Qualitative Monitoring: Improving your website’s Core Web Vitals through performance monitoring

Getting your Trinity Audio player ready...

In a previous article, Bohdan Kladkovyi shared tips on improving a publisher’s Google Core Web Vitals using news.amomama.com as an example. In this feature, he discusses the importance of these metrics and the best methods of monitoring and responding to them. TLDR: Sitespeed.io was the monitoring tech they eventually settled on.

What can qualitative monitoring do for your website? By taking advantage of tools that provide more effective monitoring, we stopped worrying about the impacts of each website feature on overall website performance. It was no longer something we had to focus on since we no longer had to wait up to 28 days for feedback on field data. Instead, almost in real-time, we monitor and immediately respond to certain factors that affect our performance.

Since AmoMama is a completely ‘organic’ product, one of our main web traffic sources is Google, making it crucial that we “keep our finger on the pulse” to ensure that our performance remains in the green zone. This article will discuss the technology we rely on for performance monitoring. Additionally, we will touch on how we can simulate real user experience under lab conditions.

We will answer several important questions, including the following:

What are the differences between lab and field data?
What tools exist for Google Core Web Vitals measurement and monitoring?
What tools do we use and how?
How do we simulate user experience, and why is it important?

What are the Differences Between Lab and Field Data?

Before getting into any of the minutiae on the topic, we should offer a brief reminder regarding what Google considers lab data versus field data.

Lab Data: Google considers lab data to be the run results for only the first screen and first viewport of a specific device. For example, Lighthouse, by default, runs on MotoG4 with slow 4G.

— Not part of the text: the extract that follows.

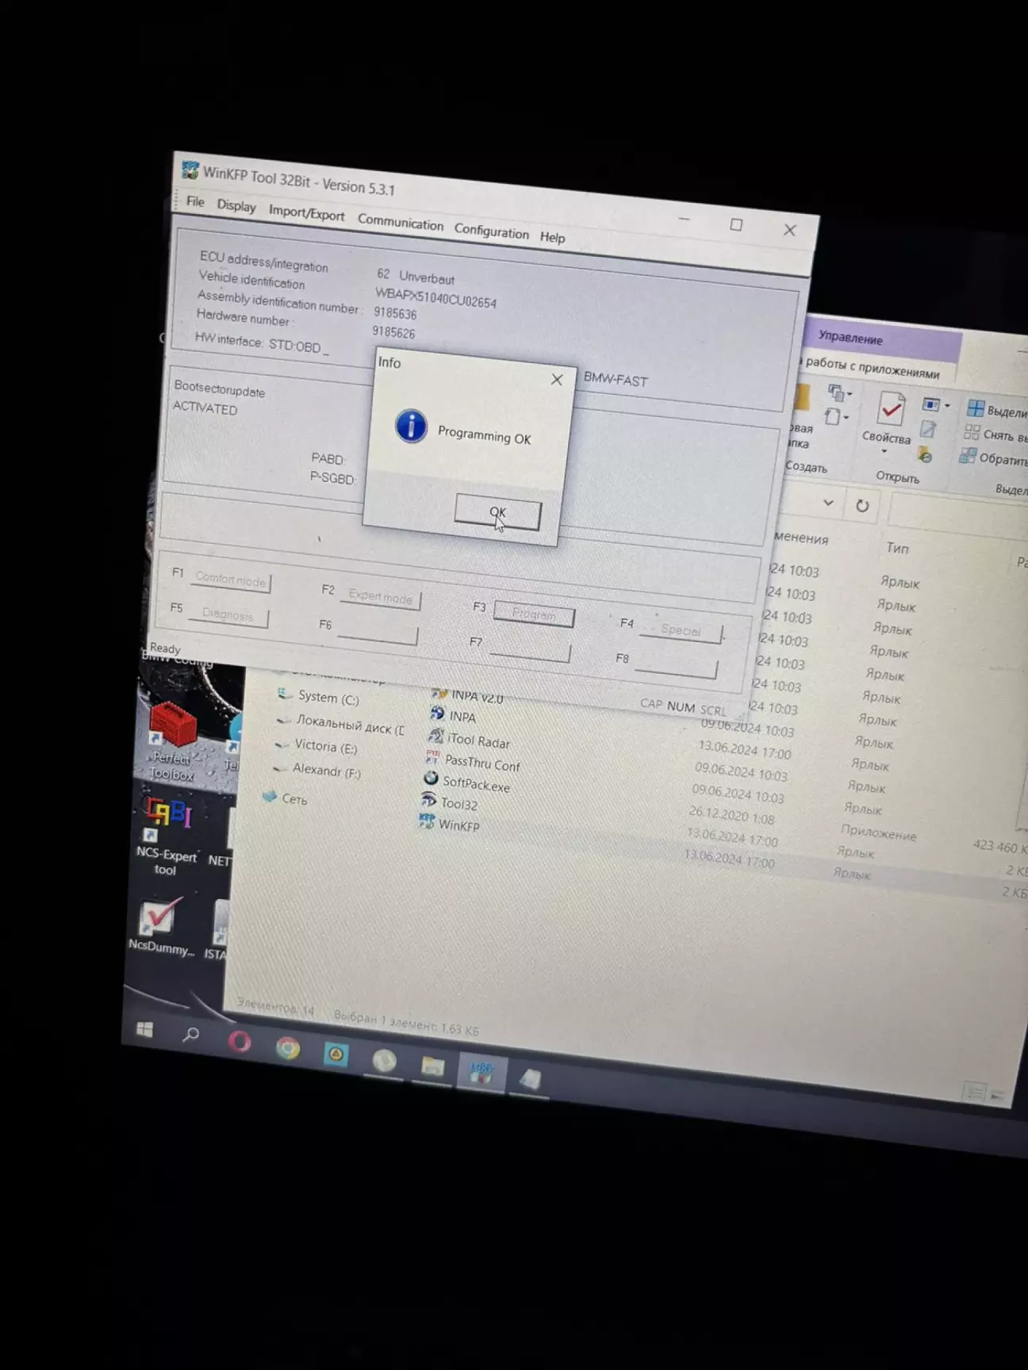This screenshot has width=1028, height=1370.
Task: Open the Configuration menu
Action: (x=491, y=232)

However, with the release of Google Chrome v.103, the company also presented a new version of Lighthouse, which allows you to measure laboratory data for the first screen and as simulated field data in the lab. However, beneath the surface, this is merely an early version of Lighthouse user flows. Regardless, it has already proven helpful in testing our Core Web Vitals, which will be discussed shortly.

Field Data: Field data is essential in ranking your site in search results. So, what is it exactly, and how does one work most effectively with it?

Field data is measured by monitoring all users who visit a page, then measuring a specific set of performance metrics for each. Because field data measures actual visits from real users, it shows the true devices under real network conditions, as well as the geographic location of the users, which would be very difficult to maintain and predict with lab measurements collected in a controlled environment with predefined device and network parameters.

Managing our field data is challenging as we have more than one website and location for which the vast majority of users possess older mobile devices, outdated versions of browsers, and poor Internet connections—slow or fast 3G. However, we certainly cannot turn off or block our website for such locations since our main goal is to provide our users with high-quality, interesting content at any location or connection speed. So, in connection with the development and maintenance of the main website and such locations, we have created a system for clear, high-quality monitoring of field data, enabling us to provide our website to all users for the quick, smooth-loading consumption of entertaining content.

What Tools Exist for Google Core Web Vitals Measurement and Monitoring?

While there are many different tools available, let’s talk about how we came to the best solution for our particular case.

First, we needed to take a good look at and classify the different tools for measuring and tracking field and laboratory data that Google offers to see which best met the needs of our particular company. The image below effectively outlines each of these tools and what they have to offer:

PageSpeed Insights is a powerful tool that allows you to immediately view field and laboratory data for a specific link and origin, which is its huge advantage. However, I would also like to highlight a few drawbacks. For starters, you must constantly view field data (with a delay) and, if necessary, keep a manual report—such as in Excel. It is very inconvenient. Further, there is no historic data, only the current state of key metrics.

Field Data:

Lab Data:

Chrome UX Report (CrUX) is a publicly available dataset of real user experiences using websites. It measures the field performance of all core Google metrics.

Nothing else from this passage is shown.